Kellogg is closing up shop in Charmhaven, Australia. The world's leading cereal company announced this week that it's shutting down its Charmhaven snacks plant, as well as a ready-to-eat cereal plant in Ontario, Canada.
The move isn't isolated, and comes as part of a larger "Project K" strategy to optimize efficiency and effectiveness over the next four years. "As with any project of this scope and one that impacts people, these are difficult decisions," said John Bryant, President and CEO, Kellogg Company. "We are very mindful of the impact these changes will have – particularly to our employees. As our employees and others would expect from Kellogg, we will help those who are impacted through their transitions."

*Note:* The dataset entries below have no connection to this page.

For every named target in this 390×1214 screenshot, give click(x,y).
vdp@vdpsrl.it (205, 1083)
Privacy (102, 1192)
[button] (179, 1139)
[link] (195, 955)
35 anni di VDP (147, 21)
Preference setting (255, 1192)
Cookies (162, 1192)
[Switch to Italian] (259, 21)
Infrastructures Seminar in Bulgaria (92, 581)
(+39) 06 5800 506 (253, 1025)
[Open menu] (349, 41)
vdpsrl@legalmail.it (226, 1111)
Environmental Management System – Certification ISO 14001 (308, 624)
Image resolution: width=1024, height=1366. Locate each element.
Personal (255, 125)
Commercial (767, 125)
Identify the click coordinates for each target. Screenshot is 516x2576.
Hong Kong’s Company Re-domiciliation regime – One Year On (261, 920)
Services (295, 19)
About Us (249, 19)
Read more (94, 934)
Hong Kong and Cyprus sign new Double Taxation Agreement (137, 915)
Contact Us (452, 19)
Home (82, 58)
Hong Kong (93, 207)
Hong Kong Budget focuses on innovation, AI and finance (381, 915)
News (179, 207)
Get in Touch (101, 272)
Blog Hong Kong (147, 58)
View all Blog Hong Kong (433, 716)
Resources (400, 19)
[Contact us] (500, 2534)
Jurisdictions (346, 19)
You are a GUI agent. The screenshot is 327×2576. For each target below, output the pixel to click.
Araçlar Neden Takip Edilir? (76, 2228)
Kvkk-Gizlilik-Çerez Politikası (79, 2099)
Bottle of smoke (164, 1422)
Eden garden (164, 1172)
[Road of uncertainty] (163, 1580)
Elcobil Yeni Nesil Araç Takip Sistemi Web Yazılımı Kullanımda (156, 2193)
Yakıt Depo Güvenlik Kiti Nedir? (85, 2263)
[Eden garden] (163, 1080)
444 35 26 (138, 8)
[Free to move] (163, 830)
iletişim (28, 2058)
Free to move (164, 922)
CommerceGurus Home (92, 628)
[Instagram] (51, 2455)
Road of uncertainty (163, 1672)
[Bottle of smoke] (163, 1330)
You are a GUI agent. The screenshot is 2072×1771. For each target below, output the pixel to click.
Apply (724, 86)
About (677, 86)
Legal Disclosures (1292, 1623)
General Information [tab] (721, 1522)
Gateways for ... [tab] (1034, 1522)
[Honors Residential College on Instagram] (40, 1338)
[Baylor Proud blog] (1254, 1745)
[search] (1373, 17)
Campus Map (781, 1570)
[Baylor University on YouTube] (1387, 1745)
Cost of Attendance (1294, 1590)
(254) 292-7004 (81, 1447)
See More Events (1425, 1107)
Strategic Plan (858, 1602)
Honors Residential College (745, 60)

While the Australian plant will be shut down by the end of 2014, putting around 100 Aussies out of a job, plans are in the works to expand the company's Rayong, Thailand, cereal and snacks plant by early 2015.
Global versus local
Outsourcing is nothing new, and Kellogg's strategy may improve its business and save jobs in the long-run. But food retailers like Woolworths (ASX: WOW) have shown that supporting local jobs and companies may actually pay off. When the company decided to support local fruit producing company SPC Ardmona (a Coca-Cola Amatil (ASX: CCL) subsidiary), it saw sales shoot up 38% nationwide. In some fruit-growing areas, revenue rocketed a whopping 124% in just three months.
Foolish takeaway
Woolworths has shown that local can pay off, but Kellogg isn't Woolworths. The company has always been international, and Aussies have never had much reason to assume that its products were processed domestically. While the plant closure stings for the 100 workers that lost their job, Kellogg will likely see little to no fallout from its closure decision.